The workers had gone to Kherson Oblast to assist with the demining process after parts of the oblast were liberated by Ukrainian forces.
They were killed by Russian mines that exploded during the demining process, according to the post.
Serhii Kruk, who heads Ukraine's State Emergency Service, said about 30% of Ukrainian territory is mined.
On Nov. 14, Kherson Oblast Governor Yaroslav Yanushevych said that Russian troops had mined "nearly everything" in the recently liberated Kherson and asked people to avoid gathering in the central part of the city as sappers needed to demine it first.

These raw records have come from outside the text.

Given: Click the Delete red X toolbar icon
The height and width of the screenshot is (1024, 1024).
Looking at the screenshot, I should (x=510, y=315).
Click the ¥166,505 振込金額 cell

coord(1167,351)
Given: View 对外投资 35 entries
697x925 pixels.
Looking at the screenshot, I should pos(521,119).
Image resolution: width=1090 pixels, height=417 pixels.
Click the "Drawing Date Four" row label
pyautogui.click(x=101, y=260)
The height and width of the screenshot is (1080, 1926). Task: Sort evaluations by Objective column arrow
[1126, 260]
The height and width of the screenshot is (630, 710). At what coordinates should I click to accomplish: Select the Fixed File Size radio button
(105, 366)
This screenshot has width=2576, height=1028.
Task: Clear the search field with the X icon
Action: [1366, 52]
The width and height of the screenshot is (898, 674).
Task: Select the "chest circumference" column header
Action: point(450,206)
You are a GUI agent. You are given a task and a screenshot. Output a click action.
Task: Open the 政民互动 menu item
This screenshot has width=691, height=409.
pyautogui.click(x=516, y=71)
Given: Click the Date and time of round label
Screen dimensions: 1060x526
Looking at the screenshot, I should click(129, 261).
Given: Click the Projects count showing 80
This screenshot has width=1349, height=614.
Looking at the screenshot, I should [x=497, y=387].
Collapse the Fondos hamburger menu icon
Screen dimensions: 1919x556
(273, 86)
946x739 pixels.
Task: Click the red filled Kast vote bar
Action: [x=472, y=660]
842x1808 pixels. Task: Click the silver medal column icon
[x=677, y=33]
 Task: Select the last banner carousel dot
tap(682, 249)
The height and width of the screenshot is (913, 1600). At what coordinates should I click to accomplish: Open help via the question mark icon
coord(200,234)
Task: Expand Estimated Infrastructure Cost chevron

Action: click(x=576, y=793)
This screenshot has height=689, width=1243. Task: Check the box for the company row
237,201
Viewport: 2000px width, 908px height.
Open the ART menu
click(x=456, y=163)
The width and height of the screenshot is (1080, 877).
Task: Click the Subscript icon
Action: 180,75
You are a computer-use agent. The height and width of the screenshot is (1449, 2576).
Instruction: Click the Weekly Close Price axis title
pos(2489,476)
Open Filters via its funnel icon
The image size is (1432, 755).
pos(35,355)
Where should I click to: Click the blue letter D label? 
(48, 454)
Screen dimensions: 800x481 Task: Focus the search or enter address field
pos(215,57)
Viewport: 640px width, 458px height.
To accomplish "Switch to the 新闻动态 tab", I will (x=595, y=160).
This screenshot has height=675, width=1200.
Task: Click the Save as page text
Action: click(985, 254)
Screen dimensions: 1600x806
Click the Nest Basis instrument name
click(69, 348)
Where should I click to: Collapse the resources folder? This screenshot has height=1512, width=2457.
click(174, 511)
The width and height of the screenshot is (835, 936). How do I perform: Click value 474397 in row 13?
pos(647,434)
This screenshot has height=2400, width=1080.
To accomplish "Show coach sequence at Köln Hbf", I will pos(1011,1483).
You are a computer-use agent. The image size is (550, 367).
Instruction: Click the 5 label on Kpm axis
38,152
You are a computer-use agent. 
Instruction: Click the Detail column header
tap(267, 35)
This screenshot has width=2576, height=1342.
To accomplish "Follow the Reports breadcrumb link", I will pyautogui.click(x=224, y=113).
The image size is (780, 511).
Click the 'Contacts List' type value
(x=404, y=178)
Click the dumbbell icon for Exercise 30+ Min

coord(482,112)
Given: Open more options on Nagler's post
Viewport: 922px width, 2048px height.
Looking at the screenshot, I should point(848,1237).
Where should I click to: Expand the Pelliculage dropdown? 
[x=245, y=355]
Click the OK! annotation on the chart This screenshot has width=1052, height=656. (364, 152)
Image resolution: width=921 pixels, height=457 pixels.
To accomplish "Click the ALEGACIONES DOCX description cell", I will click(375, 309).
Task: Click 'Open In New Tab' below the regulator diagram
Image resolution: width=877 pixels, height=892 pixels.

Ukrainian forces liberated parts of Ukraine's southern Kherson Oblast, including the regional capital Kherson, on Nov. 11.
1:10 a.m.: Starting Jan. 1, Ukrainians will be able to exchange up to 5 incandescent lightbulbs for the LED variety, Euromaidan Press reported.
The program envisions swapping 50 million bulbs through Ukraine’s state postal operator Ukrposhta and digital platform Diia.
According to Economy Minister Yulia Svyridenko, replacing 50 million such bulbs can save Ukraine up to 1.5 gigawatts of electricity during peak hours.
The purchase of 30 million such bulbs will be financed by the European Commission.
This measure is being undertaken in response to a deficit in Ukraine’s power grid caused by Russian missile strikes on electricity infrastructure which are estimated to affect roughly 50% of all energy facilities.
Some information came from Agence France-Presse, The Associated Press and Reuters.